Personal information
- Born: December 24, 1957 (age 68) Atchison, Kansas, U.S.
- Listed height: 6 ft 1 in (1.85 m)
- Listed weight: 185 lb (84 kg)

Career information
- High school: Atchison
- College: Illinois State
- NFL draft: 1980: undrafted

Career history
- New Orleans Saints (1980)*; Montreal Concordes (1982); Tampa Bay Bandits (1983-1985); Orlando Renegades (1985); Edmonton Eskimos (1986); Tampa Bay Buccaneers (1987);
- * Offseason and/or practice squad member only
- Stats at Pro Football Reference

= Jeff George (defensive back) =

American gridiron football player (born 1957)

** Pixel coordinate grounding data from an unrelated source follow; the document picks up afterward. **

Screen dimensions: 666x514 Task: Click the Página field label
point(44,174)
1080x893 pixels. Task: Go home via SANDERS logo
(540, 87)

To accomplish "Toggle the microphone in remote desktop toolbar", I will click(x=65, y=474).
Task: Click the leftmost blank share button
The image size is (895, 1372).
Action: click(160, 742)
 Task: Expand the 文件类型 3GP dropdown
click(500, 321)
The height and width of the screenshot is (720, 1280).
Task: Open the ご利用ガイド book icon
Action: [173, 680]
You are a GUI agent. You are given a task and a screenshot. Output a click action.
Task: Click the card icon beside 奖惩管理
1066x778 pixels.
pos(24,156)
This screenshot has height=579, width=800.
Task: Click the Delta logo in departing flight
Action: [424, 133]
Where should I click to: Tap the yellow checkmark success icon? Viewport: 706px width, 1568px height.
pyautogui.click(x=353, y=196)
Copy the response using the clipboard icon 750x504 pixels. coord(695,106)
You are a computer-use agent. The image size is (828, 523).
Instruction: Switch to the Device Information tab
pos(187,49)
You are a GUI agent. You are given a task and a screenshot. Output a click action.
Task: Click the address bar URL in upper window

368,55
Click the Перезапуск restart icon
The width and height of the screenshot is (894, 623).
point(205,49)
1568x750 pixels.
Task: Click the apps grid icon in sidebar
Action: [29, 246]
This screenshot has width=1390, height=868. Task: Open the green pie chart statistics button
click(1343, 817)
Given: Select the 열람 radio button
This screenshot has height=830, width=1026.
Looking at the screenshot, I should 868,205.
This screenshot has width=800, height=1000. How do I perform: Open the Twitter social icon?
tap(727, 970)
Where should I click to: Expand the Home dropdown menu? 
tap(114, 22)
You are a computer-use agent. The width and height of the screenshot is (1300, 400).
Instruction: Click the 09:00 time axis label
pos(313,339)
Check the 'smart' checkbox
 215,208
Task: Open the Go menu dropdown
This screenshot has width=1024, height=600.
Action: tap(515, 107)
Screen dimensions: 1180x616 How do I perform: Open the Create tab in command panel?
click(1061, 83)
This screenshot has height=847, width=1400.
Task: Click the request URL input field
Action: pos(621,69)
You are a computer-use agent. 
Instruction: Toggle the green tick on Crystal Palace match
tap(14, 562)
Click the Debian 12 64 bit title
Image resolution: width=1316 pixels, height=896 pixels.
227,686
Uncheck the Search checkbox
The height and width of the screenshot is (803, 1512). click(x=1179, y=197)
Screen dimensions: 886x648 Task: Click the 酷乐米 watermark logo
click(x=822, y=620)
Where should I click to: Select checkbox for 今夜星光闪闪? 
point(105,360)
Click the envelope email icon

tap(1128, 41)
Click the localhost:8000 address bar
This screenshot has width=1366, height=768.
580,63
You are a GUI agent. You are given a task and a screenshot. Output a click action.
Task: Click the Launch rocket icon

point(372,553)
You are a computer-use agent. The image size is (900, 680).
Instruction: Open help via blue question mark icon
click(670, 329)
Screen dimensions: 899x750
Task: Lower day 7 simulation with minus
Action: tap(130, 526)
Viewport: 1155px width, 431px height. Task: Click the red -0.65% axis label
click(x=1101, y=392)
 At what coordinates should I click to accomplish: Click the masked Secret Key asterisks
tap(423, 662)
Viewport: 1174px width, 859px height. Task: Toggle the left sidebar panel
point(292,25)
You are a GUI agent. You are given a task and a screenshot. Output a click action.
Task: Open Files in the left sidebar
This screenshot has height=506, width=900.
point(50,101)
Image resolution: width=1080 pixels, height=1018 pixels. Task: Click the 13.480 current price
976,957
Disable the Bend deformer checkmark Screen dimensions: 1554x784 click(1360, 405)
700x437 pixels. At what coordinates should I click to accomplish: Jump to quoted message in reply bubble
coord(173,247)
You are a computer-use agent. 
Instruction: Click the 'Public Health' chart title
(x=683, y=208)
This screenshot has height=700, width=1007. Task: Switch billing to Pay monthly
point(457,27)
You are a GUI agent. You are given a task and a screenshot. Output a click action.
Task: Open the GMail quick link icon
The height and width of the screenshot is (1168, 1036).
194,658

Jeffrey L. George (born December 24, 1957) is an American former professional football player who was a cornerback for two games with the Tampa Bay Buccaneers of the National Football League (NFL) in 1987. He played college football for the Illinois State Redbirds. He also played in the Canadian Football League (CFL) for the Montreal Concordes and Edmonton Eskimos, and the United States Football League (USFL) for the Tampa Bay Bandits and Orlando Renegades. He was selected to the 1983 USFL All-Star team.